Par ailleurs, comme beaucoup de jeunes de son âge, Abdelhaq trempe dans l'exil et part vivre en France. Côtoyant alors poètes et penseurs, il écrit sa poésie dans la langue du pays d'accueil. Rien ne s'y oppose. Son identité et sa culture sont toujours enracinées dans son jardin intérieur. Comme si nous avons affaire à deux êtres sous la même tunique. Comme si nous avons un autre Abdelhaq qui vit dans un monde parallèle et qui partage l'univers du poète tels les poètes de la période Jahilite. N'est-ce pas une belle façon d'effacer les frontières et de créer la continuité entre citoyens du monde, loin des absurdités décrétées par l'extrémisme? Le passage d'une langue vers l'autre se fait sans douleur, dans la douceur d'une passion pour les causes universelles avec une continuité dans les textes, une subtilité entre les langues, un métissage heureux entre les Hommes.

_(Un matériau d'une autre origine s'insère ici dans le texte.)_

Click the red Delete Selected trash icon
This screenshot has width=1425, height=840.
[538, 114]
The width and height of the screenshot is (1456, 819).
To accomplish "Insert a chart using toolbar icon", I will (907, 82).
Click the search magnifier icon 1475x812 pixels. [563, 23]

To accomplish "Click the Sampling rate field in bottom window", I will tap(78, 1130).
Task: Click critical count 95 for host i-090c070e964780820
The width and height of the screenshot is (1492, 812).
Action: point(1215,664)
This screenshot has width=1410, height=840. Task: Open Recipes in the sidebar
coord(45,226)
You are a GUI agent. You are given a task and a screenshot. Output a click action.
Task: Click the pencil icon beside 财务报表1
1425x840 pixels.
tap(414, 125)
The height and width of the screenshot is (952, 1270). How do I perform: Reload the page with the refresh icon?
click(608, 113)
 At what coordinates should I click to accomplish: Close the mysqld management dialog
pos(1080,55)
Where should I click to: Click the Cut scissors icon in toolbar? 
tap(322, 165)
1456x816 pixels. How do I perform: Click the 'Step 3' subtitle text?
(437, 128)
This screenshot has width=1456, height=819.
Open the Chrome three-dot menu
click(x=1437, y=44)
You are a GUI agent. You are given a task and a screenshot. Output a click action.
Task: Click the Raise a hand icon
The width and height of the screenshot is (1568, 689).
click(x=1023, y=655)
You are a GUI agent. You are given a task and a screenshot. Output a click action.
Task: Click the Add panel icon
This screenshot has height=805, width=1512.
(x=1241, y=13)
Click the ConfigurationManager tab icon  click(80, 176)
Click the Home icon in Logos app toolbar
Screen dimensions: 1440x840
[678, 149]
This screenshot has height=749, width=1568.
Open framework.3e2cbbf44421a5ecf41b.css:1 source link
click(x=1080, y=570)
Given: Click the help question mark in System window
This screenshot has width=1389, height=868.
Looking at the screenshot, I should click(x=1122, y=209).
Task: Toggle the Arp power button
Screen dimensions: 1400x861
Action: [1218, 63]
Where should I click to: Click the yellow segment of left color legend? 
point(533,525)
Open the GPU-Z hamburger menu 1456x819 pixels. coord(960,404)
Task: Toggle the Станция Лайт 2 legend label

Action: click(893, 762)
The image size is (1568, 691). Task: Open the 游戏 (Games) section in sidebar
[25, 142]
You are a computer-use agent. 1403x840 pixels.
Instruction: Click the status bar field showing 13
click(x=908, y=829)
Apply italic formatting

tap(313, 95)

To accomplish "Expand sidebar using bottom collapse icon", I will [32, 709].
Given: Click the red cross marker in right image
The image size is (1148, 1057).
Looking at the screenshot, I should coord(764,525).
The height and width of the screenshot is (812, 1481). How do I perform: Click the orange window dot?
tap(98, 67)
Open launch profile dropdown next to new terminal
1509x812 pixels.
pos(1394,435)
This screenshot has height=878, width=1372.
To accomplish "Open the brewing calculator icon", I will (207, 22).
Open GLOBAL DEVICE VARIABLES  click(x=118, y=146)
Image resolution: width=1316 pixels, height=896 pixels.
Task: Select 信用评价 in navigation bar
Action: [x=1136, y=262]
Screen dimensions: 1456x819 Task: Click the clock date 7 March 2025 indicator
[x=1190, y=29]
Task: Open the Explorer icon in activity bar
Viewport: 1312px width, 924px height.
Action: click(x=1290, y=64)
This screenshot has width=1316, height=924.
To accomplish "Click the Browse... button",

C'est en tant qu'humaniste, rationaliste, lexicographe par moment, que j'adhère à cet idéal sur la base de sentiments naturels.
Les Roches ou Pour que je revienne évoquent, bon gré mal gré, cette nostalgie à l'air du pays, les proches et la famille, sur l'autre rive de la Méditerranée :
"Parle-moi du pays
de la terre et de la récolte
Parle-moi des enfants
De la famille et des autres"
C'est pourquoi je dis que cette façon d'écrire et cette nouvelle forme de poésie sont réconfortées par un regards nouveau, un œil vigilant du poète, sur des questions cruciales en parfaite harmonie avec sa culture et sa tradition.
C'est ce que j'ai connu de mon ami Abdelhaq, c'est ce que je connais de lui.
Avant de conclure, je ne puis m'empêcher de remercier Abdelhaq S-Sâdiqî pour m'avoir confier la lecture de sa poésie, un recueil trop vaste pour que je puisse me flatter d'en mesurer toute l'étendue.
Enfin, animé par le goût particulier de liberté, de justice et de morale, Abdelhaq restera la voie de tous ces gens dénués de toute dignité.
J'espère de tout cœur que "La voix des fourmis" bénéficie du même sort réservé aux fourmis avec le roi Salomon lorsqu'il a ordonné à ses soldats de changer de voie pour ne pas écraser les fourmis, défendant ainsi le droit d'exister à ces minuscules créatures.